The last two days of Venice’s famed carnival will be cancelled because of the coronavirus outbreak, local authorities confirmed on Sunday.
The Venice Carnival began on 8 February and was supposed to conclude on Tuesday, 25 February. It attracts around three million tourists every year, but visitor numbers and hotel bookings suffered a sharp decline this year amid fears of an epidemic.
All public events will also be suspended in Venice until 1 March, President of the Veneto region Luca Zaia told reporters on Sunday. Schools and museums will be shut down too.
The decision came after two elderly people had been hospitalised in the city of canals with the virus. There have been over 130 confirmed cases across Italy, mostly in the north of the country, as well as three deaths tied to the disease – one in Lombardy, another in Veneto and the third one in Crema, east of Milan.
Several cities and villages in these two regions were put on lockdown over the weekend. Prime Minister Giuseppe Conte said nobody would be allowed to enter or leave the quarantined areas without special permission and promised to use the police and even the armed forces, if necessary, to uphold the ban.

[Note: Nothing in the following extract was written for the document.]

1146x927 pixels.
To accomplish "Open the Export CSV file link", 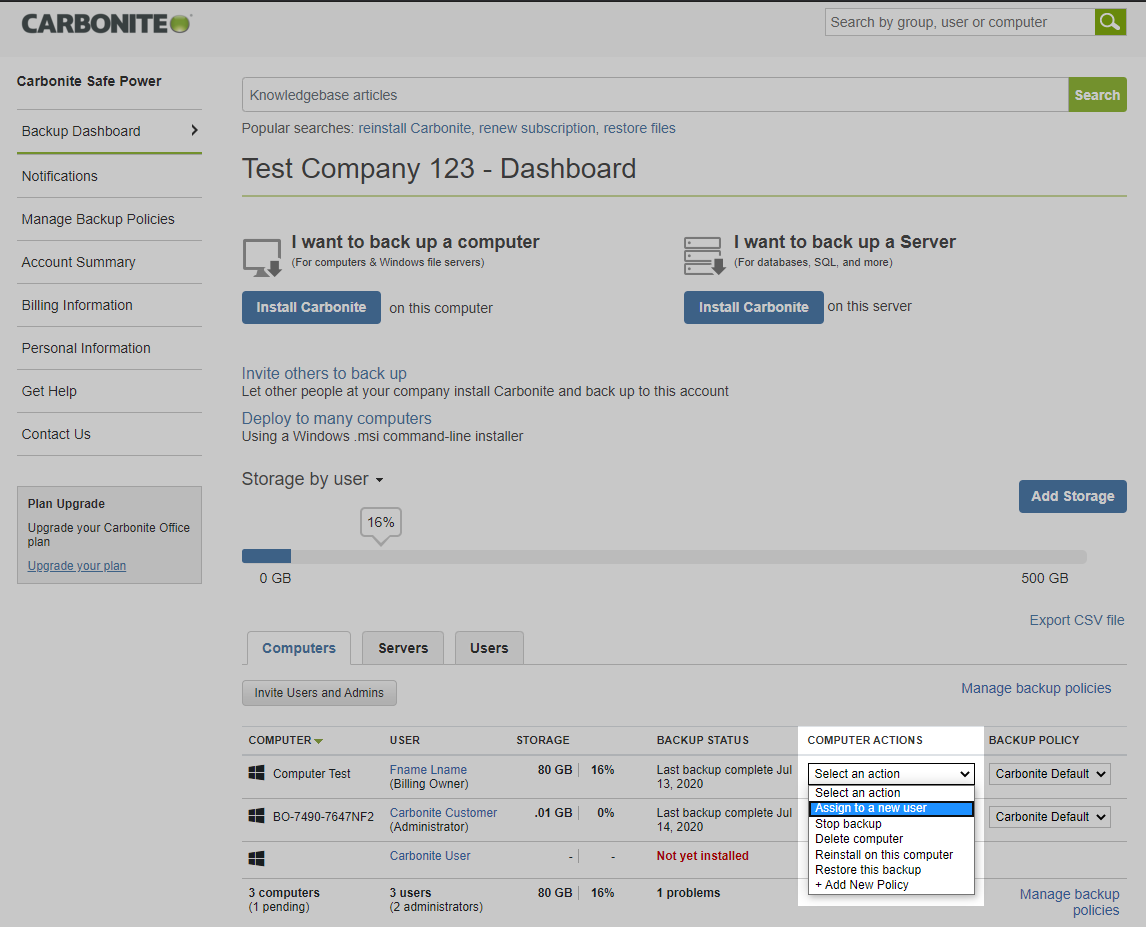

Meanwhile, Italy's top football league, Serie A, has called off three matches scheduled for Sunday in Lombardy and Veneto, and the iconic opera house La Scala in Milan suspended all performances.
The pneumonia-like virus, which has symptoms of fever, cough, and shortness of breath, was first reported in the Chinese city of Wuhan in late December. It has since spread to 29 more countries and infected about 77,700 people worldwide, with the global death toll rising past 2,400. Most cases have been registered in mainland China, with spikes in South Korea and Italy in recent days.